-- Exercise --
The answer must be an exact reproduction of the lines from the start of the records below through the line containing "Task: Toggle the sort", and nothing more.

Collected data entries:
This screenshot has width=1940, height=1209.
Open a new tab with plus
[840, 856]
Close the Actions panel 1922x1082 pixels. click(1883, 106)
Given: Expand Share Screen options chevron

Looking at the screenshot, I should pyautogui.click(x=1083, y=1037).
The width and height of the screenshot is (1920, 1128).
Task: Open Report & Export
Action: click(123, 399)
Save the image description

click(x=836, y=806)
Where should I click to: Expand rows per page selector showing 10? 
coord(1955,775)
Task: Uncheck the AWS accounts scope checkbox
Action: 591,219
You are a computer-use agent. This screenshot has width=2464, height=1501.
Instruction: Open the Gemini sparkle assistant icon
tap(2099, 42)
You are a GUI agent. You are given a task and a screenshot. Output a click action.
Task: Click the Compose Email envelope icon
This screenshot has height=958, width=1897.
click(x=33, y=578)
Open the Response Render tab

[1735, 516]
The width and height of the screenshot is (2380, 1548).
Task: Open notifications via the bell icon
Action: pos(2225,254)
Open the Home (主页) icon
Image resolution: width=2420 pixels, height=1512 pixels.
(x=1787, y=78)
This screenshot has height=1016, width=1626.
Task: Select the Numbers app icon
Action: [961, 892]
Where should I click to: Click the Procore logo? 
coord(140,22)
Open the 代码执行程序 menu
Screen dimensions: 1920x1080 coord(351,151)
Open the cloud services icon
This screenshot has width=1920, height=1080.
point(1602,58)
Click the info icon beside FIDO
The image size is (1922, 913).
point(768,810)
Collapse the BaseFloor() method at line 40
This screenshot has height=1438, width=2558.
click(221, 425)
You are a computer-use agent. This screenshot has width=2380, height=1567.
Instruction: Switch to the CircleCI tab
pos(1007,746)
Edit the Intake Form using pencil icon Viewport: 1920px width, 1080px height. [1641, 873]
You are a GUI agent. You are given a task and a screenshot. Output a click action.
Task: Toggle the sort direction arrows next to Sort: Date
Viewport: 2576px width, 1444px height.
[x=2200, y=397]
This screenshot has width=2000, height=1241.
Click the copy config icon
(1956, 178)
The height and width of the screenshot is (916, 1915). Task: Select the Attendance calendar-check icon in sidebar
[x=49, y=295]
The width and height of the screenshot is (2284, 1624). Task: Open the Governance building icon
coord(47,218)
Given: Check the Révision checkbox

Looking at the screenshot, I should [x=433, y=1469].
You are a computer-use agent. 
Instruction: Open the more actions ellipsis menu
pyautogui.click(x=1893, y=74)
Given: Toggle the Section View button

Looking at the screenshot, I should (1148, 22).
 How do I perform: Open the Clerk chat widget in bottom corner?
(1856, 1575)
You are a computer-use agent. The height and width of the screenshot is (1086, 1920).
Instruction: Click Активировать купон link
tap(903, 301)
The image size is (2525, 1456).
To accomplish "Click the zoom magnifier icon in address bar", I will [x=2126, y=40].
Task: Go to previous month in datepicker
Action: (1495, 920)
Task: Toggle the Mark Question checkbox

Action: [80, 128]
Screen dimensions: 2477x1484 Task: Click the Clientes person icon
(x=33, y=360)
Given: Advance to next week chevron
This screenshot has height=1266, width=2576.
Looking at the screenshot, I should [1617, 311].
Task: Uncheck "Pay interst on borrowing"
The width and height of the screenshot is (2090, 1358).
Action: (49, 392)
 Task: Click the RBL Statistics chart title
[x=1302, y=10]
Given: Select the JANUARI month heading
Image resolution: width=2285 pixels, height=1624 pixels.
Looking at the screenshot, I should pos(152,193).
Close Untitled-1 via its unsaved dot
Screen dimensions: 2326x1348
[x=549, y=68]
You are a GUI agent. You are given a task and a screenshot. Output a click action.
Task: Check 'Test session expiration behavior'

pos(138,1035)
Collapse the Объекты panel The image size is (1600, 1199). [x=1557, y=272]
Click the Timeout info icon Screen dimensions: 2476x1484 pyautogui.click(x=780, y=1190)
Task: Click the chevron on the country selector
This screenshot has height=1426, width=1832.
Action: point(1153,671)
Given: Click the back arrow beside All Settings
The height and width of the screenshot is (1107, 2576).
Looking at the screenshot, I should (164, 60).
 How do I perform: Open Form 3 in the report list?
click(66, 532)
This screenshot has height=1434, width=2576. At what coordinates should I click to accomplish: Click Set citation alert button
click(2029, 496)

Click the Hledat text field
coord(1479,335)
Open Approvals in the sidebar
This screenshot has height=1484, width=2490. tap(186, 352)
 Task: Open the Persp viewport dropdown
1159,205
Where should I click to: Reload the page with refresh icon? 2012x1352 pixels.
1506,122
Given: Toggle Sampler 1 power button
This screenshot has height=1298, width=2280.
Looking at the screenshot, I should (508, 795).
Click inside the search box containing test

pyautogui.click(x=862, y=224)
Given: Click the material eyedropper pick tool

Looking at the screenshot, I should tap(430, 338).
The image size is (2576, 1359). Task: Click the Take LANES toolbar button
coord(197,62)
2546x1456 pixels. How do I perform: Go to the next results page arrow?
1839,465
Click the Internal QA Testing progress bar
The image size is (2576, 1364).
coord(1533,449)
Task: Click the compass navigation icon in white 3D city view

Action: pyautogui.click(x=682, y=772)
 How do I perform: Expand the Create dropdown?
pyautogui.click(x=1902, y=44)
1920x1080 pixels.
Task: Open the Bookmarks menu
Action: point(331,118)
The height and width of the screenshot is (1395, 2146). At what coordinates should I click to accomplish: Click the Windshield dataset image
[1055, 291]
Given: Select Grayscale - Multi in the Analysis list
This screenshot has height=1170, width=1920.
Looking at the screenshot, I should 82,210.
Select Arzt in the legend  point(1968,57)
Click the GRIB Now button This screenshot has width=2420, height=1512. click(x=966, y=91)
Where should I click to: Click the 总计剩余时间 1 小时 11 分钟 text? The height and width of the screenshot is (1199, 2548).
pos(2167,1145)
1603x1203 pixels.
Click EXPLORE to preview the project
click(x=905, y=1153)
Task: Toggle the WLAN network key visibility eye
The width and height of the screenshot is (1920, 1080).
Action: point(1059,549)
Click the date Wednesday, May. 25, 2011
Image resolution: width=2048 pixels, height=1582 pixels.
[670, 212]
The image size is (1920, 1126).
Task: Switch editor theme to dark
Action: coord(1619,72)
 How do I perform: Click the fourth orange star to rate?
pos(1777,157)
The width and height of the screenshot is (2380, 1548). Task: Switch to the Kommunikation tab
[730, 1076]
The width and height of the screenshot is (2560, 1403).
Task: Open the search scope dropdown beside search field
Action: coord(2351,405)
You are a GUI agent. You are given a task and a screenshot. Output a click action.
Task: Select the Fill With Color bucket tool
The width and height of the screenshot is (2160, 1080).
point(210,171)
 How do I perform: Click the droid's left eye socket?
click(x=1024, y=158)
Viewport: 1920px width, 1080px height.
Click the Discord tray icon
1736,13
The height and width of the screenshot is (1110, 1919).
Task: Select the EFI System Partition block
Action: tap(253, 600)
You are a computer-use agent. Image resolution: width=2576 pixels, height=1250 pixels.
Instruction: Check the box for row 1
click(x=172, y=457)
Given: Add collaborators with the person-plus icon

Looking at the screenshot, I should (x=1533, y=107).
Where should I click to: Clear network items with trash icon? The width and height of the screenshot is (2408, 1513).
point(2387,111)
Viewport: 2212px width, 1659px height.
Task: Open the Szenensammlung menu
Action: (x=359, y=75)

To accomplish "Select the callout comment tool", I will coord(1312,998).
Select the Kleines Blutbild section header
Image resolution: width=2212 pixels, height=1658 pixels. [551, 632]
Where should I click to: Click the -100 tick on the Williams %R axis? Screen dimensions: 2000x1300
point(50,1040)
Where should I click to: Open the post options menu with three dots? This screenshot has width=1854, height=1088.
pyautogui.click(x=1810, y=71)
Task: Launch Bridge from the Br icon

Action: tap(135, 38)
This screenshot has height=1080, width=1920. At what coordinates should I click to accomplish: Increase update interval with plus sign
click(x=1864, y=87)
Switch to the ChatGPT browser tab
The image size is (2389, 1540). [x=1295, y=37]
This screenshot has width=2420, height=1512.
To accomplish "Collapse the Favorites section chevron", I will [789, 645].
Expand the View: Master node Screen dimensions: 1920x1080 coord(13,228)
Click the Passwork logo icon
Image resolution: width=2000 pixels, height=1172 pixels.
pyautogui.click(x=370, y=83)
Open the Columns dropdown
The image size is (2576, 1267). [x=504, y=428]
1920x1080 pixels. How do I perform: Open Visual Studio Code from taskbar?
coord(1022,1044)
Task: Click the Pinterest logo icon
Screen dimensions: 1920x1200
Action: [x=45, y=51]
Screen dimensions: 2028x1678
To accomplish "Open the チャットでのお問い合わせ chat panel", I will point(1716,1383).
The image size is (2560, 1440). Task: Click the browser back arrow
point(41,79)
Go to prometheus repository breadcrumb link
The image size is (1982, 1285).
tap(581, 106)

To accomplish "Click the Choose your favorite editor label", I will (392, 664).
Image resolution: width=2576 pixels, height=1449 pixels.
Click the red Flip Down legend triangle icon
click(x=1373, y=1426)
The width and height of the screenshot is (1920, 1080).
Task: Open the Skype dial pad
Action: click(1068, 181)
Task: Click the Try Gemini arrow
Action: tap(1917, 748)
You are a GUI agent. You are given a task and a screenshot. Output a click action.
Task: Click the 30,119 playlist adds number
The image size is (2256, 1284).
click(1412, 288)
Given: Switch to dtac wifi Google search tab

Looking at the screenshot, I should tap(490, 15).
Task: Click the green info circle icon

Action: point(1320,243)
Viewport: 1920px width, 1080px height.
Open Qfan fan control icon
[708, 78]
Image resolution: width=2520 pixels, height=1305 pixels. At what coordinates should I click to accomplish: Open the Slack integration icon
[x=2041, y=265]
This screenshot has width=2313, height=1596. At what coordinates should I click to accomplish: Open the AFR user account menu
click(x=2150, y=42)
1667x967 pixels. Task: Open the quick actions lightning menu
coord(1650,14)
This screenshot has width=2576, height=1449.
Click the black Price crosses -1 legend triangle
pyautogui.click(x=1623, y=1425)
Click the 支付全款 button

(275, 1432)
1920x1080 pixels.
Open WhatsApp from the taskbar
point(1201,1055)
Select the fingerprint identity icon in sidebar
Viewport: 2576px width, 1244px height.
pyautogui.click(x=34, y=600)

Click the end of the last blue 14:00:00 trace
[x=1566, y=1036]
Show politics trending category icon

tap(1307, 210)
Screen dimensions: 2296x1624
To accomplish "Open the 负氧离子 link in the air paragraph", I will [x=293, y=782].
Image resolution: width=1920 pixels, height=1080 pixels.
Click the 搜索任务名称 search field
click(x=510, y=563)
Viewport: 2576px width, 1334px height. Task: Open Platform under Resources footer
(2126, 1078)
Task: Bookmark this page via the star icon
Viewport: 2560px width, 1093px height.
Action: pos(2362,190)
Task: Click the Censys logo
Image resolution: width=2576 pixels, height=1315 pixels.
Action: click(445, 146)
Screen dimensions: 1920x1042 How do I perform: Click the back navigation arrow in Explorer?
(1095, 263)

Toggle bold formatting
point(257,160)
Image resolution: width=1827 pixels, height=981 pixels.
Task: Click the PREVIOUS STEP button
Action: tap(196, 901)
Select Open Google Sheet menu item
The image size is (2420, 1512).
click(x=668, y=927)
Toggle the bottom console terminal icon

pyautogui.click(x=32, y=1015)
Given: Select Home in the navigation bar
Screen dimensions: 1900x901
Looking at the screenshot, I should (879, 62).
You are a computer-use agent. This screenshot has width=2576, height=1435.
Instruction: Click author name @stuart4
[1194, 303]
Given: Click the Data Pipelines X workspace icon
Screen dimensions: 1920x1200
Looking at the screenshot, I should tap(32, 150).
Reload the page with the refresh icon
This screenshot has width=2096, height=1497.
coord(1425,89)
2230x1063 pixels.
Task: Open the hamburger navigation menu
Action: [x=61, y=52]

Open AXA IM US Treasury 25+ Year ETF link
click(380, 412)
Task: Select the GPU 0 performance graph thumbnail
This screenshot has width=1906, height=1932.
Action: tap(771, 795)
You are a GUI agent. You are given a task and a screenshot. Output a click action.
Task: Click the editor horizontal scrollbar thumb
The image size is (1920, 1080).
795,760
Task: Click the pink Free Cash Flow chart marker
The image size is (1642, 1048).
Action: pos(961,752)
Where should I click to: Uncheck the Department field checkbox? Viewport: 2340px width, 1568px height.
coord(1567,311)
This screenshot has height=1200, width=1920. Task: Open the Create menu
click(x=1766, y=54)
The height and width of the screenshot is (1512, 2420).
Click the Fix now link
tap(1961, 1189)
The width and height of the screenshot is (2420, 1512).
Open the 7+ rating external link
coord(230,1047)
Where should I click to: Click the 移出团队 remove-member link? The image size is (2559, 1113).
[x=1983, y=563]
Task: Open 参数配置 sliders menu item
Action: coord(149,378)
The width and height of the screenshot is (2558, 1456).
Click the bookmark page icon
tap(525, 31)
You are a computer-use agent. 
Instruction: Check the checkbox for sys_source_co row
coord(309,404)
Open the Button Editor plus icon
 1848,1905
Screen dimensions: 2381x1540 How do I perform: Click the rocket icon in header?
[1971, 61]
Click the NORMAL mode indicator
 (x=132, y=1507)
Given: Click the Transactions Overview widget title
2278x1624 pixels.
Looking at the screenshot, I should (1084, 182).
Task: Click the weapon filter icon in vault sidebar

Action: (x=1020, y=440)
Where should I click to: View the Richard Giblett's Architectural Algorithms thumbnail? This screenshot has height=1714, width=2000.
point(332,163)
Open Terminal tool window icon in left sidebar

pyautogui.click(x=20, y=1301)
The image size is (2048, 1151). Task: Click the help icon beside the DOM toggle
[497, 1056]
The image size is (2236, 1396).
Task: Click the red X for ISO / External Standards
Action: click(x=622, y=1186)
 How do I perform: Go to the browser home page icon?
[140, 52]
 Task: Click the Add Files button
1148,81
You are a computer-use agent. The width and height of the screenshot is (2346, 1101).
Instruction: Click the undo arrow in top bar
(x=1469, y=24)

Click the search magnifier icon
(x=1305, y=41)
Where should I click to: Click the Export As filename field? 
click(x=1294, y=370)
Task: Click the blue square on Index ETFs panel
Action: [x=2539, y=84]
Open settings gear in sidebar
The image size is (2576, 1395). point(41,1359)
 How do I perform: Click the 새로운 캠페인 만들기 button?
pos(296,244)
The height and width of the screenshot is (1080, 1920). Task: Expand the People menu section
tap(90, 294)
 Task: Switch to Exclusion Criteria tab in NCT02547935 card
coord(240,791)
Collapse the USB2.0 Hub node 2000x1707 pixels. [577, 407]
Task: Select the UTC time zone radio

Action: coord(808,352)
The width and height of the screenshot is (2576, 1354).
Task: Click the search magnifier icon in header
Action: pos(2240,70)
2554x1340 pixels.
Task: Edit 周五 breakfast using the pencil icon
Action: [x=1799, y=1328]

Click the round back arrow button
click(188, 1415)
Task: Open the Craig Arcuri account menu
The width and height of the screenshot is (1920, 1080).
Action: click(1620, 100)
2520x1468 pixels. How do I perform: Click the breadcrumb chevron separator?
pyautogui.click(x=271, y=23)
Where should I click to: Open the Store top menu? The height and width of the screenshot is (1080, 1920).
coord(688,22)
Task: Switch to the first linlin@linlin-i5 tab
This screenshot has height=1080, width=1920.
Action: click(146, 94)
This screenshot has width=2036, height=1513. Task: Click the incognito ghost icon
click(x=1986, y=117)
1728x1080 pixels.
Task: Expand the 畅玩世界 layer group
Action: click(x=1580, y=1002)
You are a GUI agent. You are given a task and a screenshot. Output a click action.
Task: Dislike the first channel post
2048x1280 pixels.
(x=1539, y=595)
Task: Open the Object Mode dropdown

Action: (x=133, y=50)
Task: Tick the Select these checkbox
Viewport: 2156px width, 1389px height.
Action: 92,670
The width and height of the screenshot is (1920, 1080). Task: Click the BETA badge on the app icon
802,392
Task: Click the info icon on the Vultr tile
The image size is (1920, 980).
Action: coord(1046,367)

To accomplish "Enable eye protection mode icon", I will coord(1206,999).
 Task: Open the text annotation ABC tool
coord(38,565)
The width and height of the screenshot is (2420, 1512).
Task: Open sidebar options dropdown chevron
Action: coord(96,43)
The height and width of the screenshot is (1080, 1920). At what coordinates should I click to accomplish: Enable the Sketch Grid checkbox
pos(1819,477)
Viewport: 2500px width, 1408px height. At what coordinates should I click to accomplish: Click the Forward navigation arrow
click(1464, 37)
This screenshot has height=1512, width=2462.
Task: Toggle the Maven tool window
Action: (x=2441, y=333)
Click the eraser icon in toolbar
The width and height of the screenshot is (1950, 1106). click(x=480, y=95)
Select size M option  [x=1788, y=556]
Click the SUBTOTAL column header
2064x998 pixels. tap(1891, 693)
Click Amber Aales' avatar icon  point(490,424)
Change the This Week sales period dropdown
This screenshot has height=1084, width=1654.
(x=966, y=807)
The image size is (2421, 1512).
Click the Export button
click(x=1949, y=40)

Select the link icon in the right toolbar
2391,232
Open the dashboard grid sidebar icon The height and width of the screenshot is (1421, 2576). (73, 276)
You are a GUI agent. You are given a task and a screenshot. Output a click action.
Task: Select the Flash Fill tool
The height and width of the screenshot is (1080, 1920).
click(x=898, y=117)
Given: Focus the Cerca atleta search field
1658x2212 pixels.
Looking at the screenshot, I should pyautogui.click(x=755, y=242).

-- Solution for this task --
This screenshot has width=1940, height=1209.
Open a new tab with plus
[840, 856]
Close the Actions panel 1922x1082 pixels. click(1883, 106)
Given: Expand Share Screen options chevron

Looking at the screenshot, I should pyautogui.click(x=1083, y=1037).
The width and height of the screenshot is (1920, 1128).
Task: Open Report & Export
Action: click(123, 399)
Save the image description

click(x=836, y=806)
Where should I click to: Expand rows per page selector showing 10? 
coord(1955,775)
Task: Uncheck the AWS accounts scope checkbox
Action: 591,219
You are a computer-use agent. This screenshot has width=2464, height=1501.
Instruction: Open the Gemini sparkle assistant icon
tap(2099, 42)
You are a GUI agent. You are given a task and a screenshot. Output a click action.
Task: Click the Compose Email envelope icon
This screenshot has height=958, width=1897.
click(x=33, y=578)
Open the Response Render tab

[1735, 516]
The width and height of the screenshot is (2380, 1548).
Task: Open notifications via the bell icon
Action: pos(2225,254)
Open the Home (主页) icon
Image resolution: width=2420 pixels, height=1512 pixels.
(x=1787, y=78)
This screenshot has height=1016, width=1626.
Task: Select the Numbers app icon
Action: [961, 892]
Where should I click to: Click the Procore logo? 
coord(140,22)
Open the 代码执行程序 menu
Screen dimensions: 1920x1080 coord(351,151)
Open the cloud services icon
This screenshot has width=1920, height=1080.
point(1602,58)
Click the info icon beside FIDO
The image size is (1922, 913).
point(768,810)
Collapse the BaseFloor() method at line 40
This screenshot has height=1438, width=2558.
click(221, 425)
You are a computer-use agent. This screenshot has width=2380, height=1567.
Instruction: Switch to the CircleCI tab
pos(1007,746)
Edit the Intake Form using pencil icon Viewport: 1920px width, 1080px height. [1641, 873]
You are a GUI agent. You are given a task and a screenshot. Output a click action.
Task: Toggle the sort direction arrows next to Sort: Date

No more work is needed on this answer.